Le chef de l’état dénonce aujourd'hui sans y faire explicitement allusion le projet de François Hollande sur l’enseignement avec des milliers de créations de postes. Nicolas Sarkozy plaide aussi pour une présence accrue des enseignants dans leurs établissements et en faveur d'une réforme du collège.
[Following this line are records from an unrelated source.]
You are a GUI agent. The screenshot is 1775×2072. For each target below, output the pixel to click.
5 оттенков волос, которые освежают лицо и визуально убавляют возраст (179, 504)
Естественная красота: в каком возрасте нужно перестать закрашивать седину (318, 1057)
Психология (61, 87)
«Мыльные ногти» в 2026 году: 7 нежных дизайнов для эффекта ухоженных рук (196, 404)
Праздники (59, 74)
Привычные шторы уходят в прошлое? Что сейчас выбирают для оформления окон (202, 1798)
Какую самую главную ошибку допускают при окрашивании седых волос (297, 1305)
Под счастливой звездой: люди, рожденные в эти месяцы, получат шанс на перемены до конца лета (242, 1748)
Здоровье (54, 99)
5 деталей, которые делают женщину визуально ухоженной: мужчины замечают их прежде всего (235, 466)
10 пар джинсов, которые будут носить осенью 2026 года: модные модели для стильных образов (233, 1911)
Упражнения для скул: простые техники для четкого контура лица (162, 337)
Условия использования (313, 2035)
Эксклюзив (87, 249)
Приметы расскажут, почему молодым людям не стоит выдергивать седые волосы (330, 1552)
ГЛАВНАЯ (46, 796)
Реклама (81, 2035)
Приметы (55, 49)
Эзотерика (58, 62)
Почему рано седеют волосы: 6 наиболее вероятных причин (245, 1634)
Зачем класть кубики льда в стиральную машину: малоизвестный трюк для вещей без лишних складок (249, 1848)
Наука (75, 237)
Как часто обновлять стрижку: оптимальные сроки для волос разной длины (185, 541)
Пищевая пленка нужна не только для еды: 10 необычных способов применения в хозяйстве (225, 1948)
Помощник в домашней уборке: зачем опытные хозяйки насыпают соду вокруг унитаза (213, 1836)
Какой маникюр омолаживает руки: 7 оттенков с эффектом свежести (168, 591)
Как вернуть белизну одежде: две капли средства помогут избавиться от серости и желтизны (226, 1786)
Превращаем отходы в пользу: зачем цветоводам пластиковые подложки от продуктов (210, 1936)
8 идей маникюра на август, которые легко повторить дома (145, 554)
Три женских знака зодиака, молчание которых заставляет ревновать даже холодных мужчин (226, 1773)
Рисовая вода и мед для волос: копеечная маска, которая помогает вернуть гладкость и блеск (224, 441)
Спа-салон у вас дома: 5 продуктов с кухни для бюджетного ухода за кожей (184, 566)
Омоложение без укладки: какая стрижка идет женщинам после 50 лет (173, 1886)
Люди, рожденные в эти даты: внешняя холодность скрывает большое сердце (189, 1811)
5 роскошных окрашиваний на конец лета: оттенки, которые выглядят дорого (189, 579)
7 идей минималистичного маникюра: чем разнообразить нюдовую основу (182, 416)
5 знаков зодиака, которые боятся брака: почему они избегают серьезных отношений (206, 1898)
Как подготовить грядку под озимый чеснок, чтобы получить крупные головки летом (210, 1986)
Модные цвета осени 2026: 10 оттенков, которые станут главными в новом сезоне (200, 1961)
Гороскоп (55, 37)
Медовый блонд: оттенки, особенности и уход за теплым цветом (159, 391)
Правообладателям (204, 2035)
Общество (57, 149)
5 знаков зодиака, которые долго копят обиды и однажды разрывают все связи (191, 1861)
(Philippe Wojazer / Reuters Reuters)

Le président de la République présentait à la mi journée ses vœux aux acteurs de l'éducation, de l'enseignement supérieur et de la recherche, sur le site du Futuroscope, à Chasseneuil-du-Poitou.

Faire mieux avec  les mêmes moyens

Nicolas Sarkozy a commencé par déclarer : "Imaginer la recréation de postes dans l'Education nationale, c'est irresponsable, compte tenu de la situation financière de notre pays" . Le président (pas encore candidat) visait sans le nommer François Hollande qui lors de la primaire socialiste a annoncé qu'il créerait 60.000 postes dans l'Education s'il était élu président. Et Nicolas Sarkozy d’ajouter : "Si nous augmentons le nombre d'enseignants, est-ce que vous croyez que la société française aura les moyens de faire l'augmentation du nombre d'enseignants et la revalorisation des enseignants ? Personne ne peut croire une minute que ce sera possible" . En clair, il faut "faire mieux avec les mêmes moyens".

Enseignants plus présents et mieux payés

Pour Nicolas Sarkozy, ce qu’il faut, c’est "la revalorisation de la condition enseignante" , redéfinir le métier. Les enseignants doivent, selon lui, accepter de "nouvelles manières de travailler" , notamment d’être d’avantage présent dans les établissements. En contrepartie, les rémunérations seraient augmentées. Et Nicolas Sarkozy d’affirmer que cela "n’a pas de sens que les enseignants n’aient pas de bureau" dans leur établissement pour recevoir les élèves dont ils ont la responsabilité.   

Réformer le collège

Enfin, après avoir réformé l’école primaire et du lycée, Nicolas Sarkozy souhaite maintenant s’occuper du collège. "Le collège unique n’arrive pas à prendre en compte la diversité des élèves" , affirme le chef de l’Etat. Pour lui, il faut donc recentrer la 6e et la 5e sur les enseignements fondamentaux en assurant une meilleurs continuité avec le primaire. Et aussi, il faut qu'en 4e et 3e, le collège prépare aussi à la filière professionnelle, et pas seulement l’enseignement général.